_WHAT YOU HAVE TO DO_. Beginning with the line below that contains "Task: Click the" and ending with the line that contains "Image resolution: width=1693", retype every line exactly. Pictures are not copied.

_Stored items_.
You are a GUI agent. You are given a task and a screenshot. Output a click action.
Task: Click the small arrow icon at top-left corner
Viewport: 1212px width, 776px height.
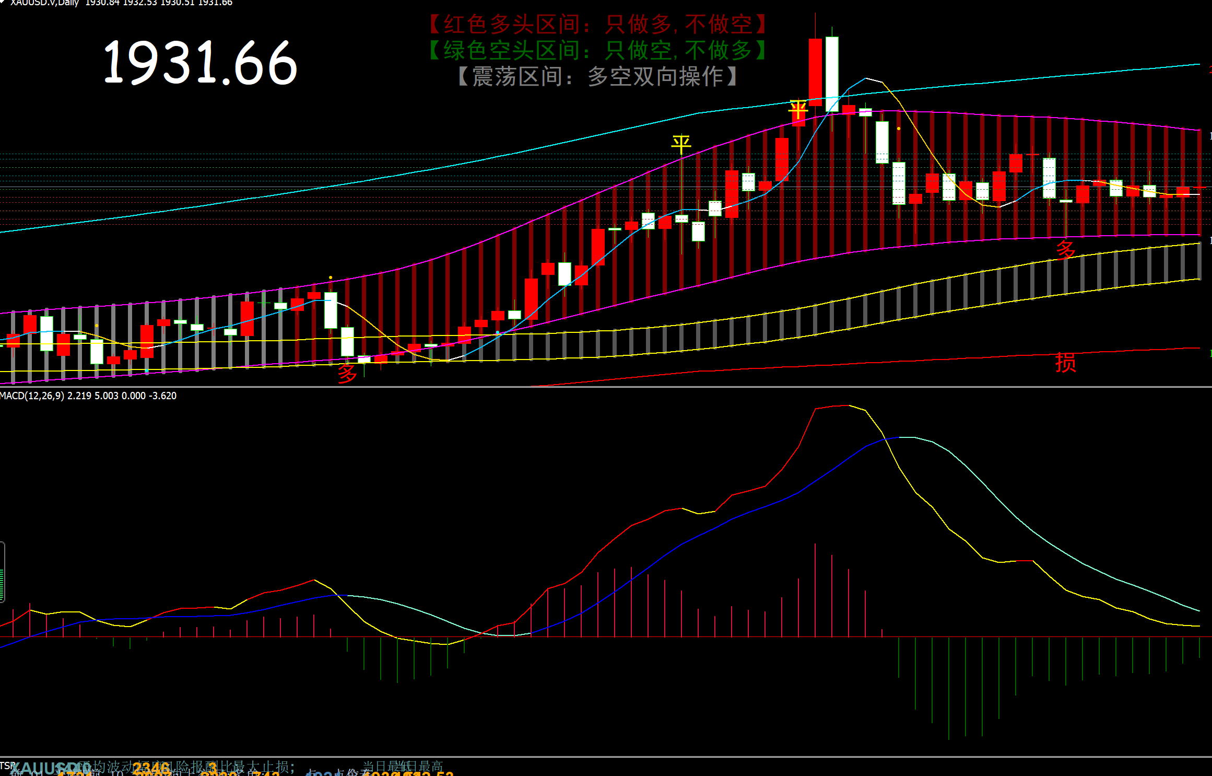point(3,3)
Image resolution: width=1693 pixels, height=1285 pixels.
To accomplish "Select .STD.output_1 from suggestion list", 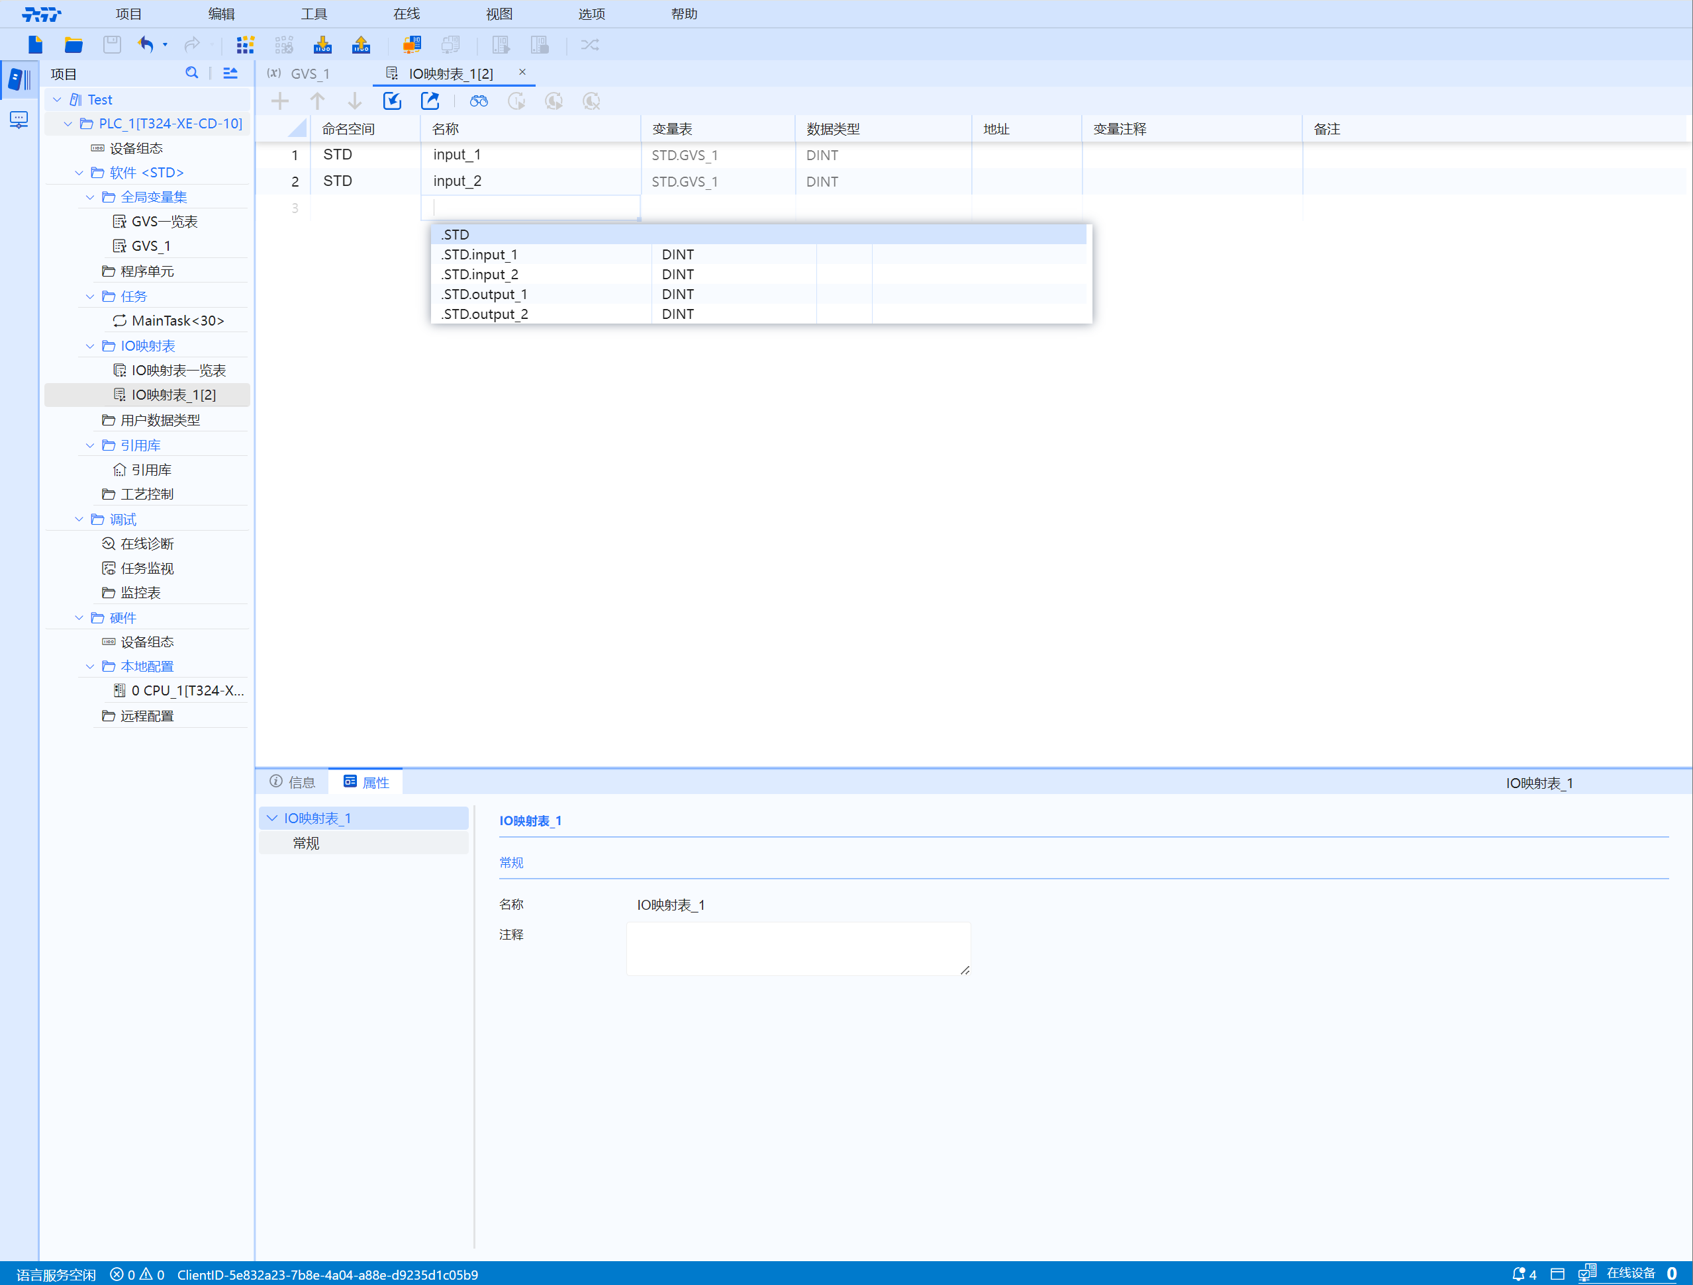I will pyautogui.click(x=484, y=294).
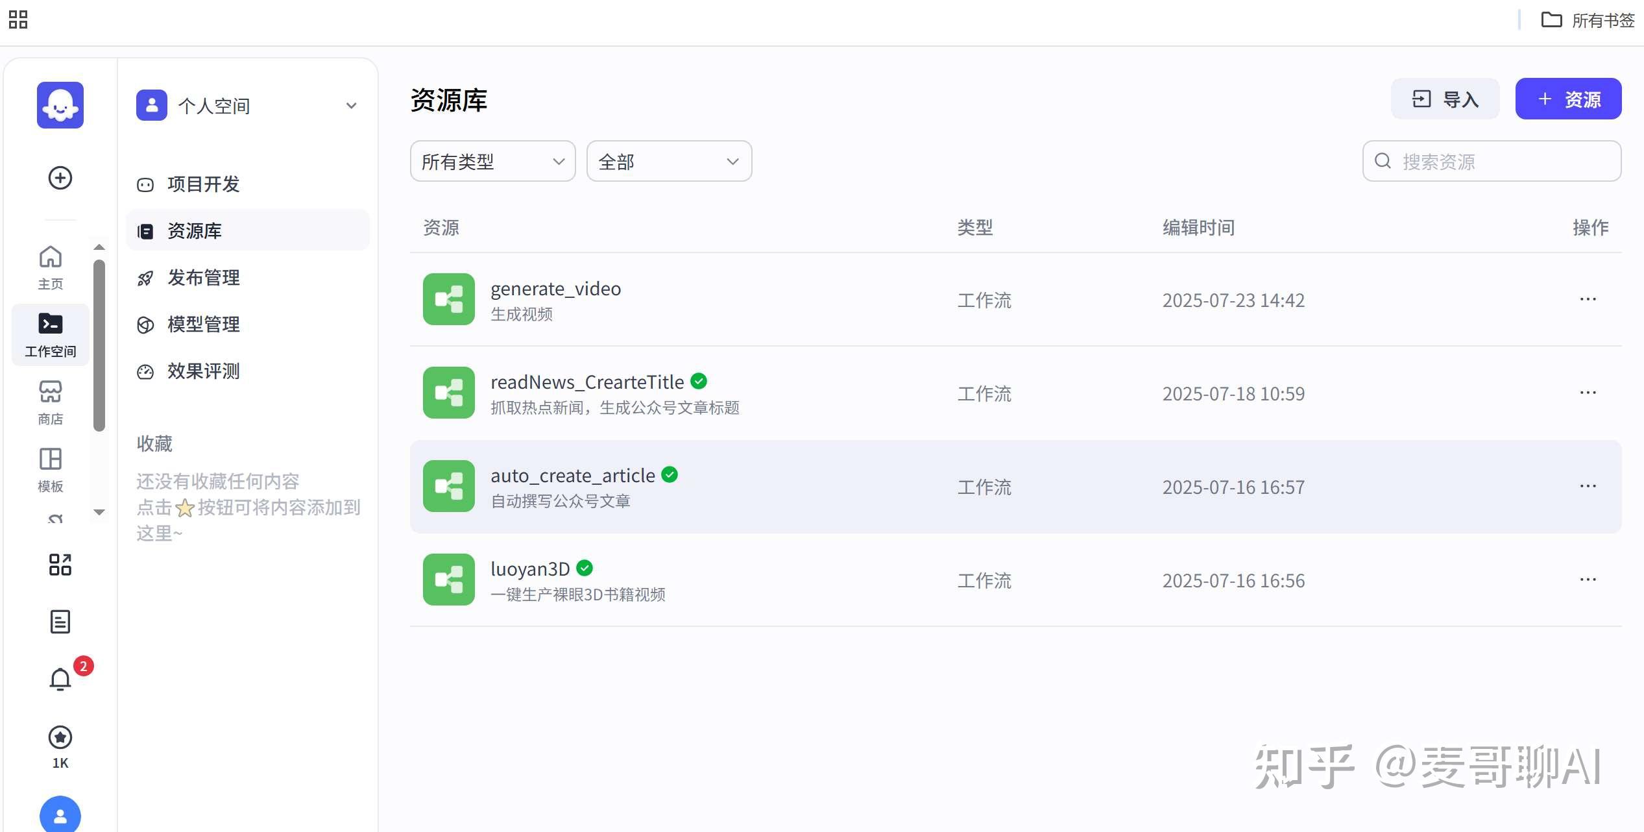Expand the 全部 filter dropdown
Screen dimensions: 1644x832
tap(668, 161)
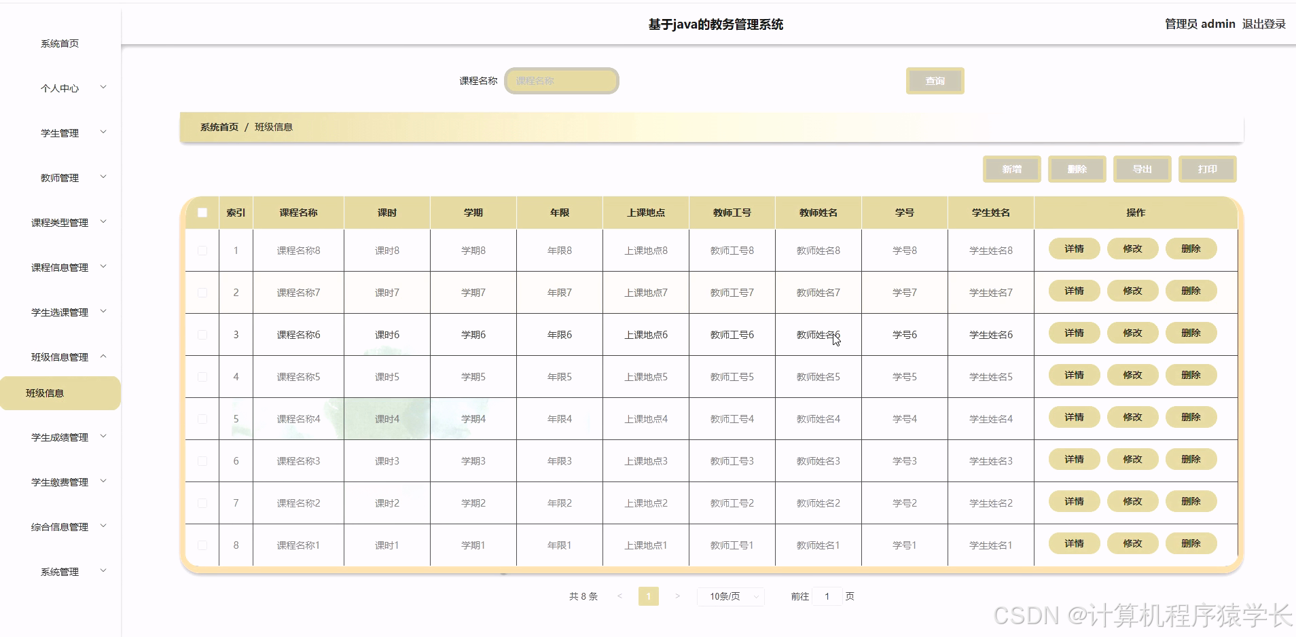Screen dimensions: 1296x637
Task: Select 系统首页 in the sidebar
Action: pyautogui.click(x=59, y=43)
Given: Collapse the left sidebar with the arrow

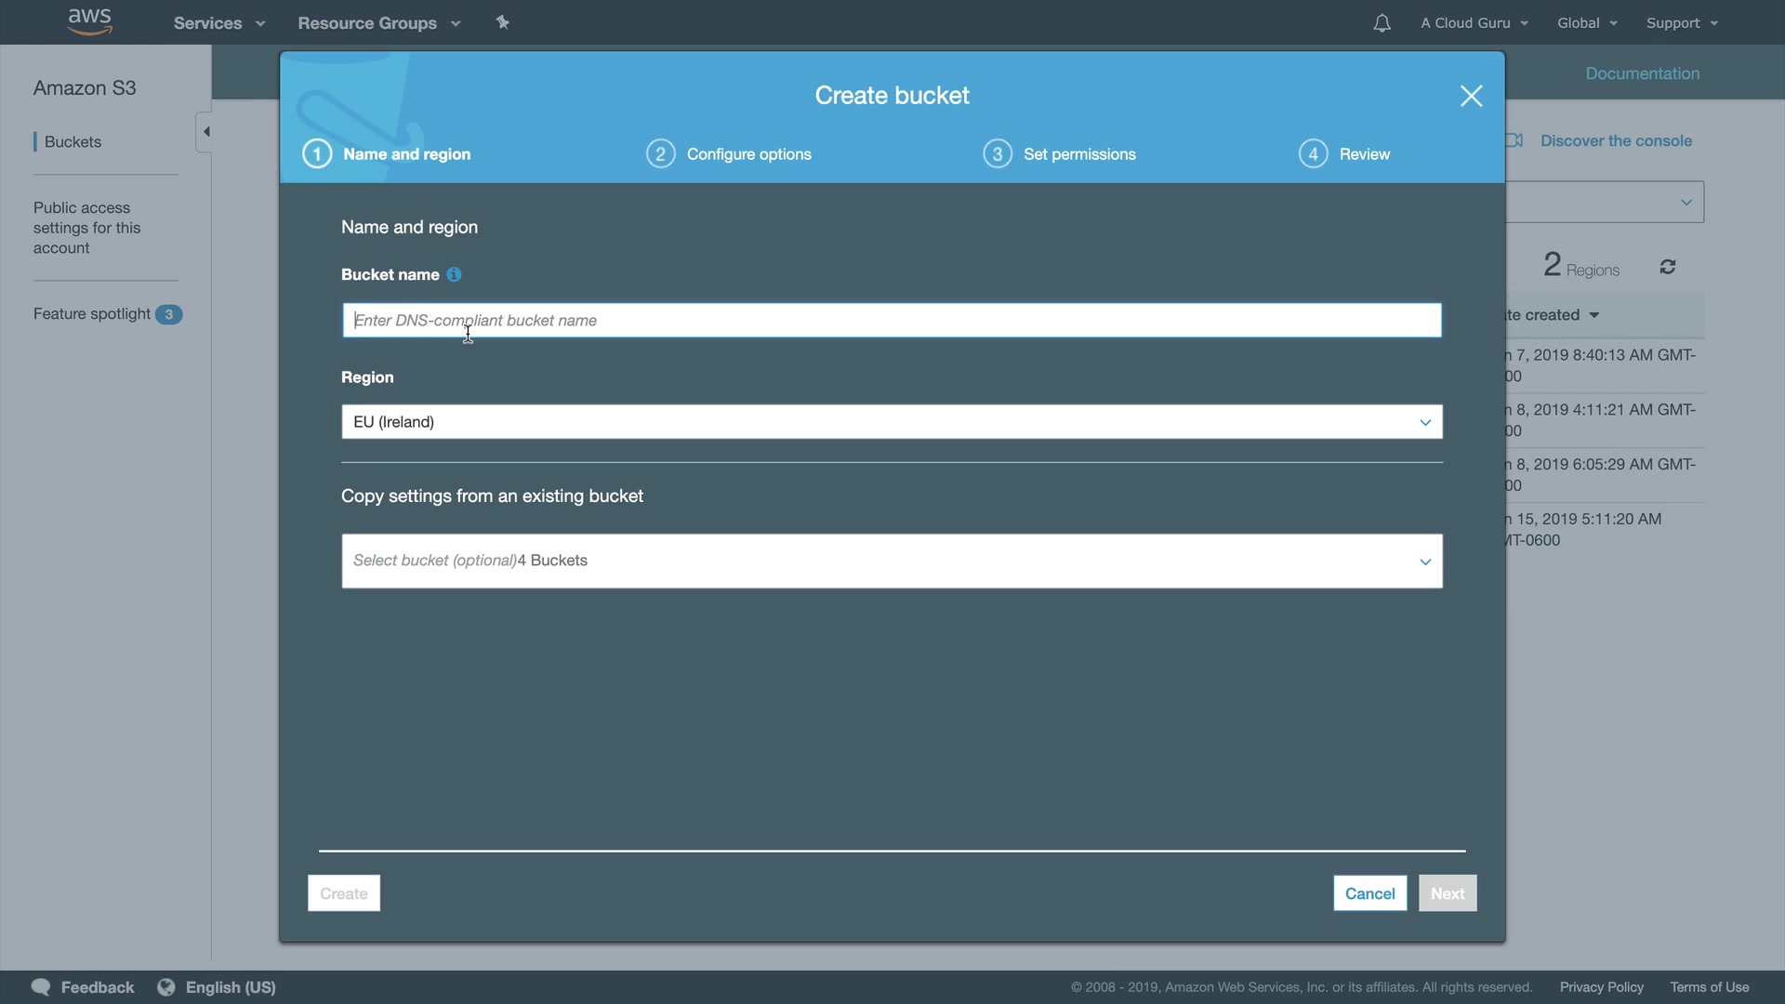Looking at the screenshot, I should click(206, 132).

_YOUR RESPONSE_.
Task: Click the small arrow icon at top-left corner
Viewport: 1212px width, 776px height.
point(3,3)
Image resolution: width=1693 pixels, height=1285 pixels.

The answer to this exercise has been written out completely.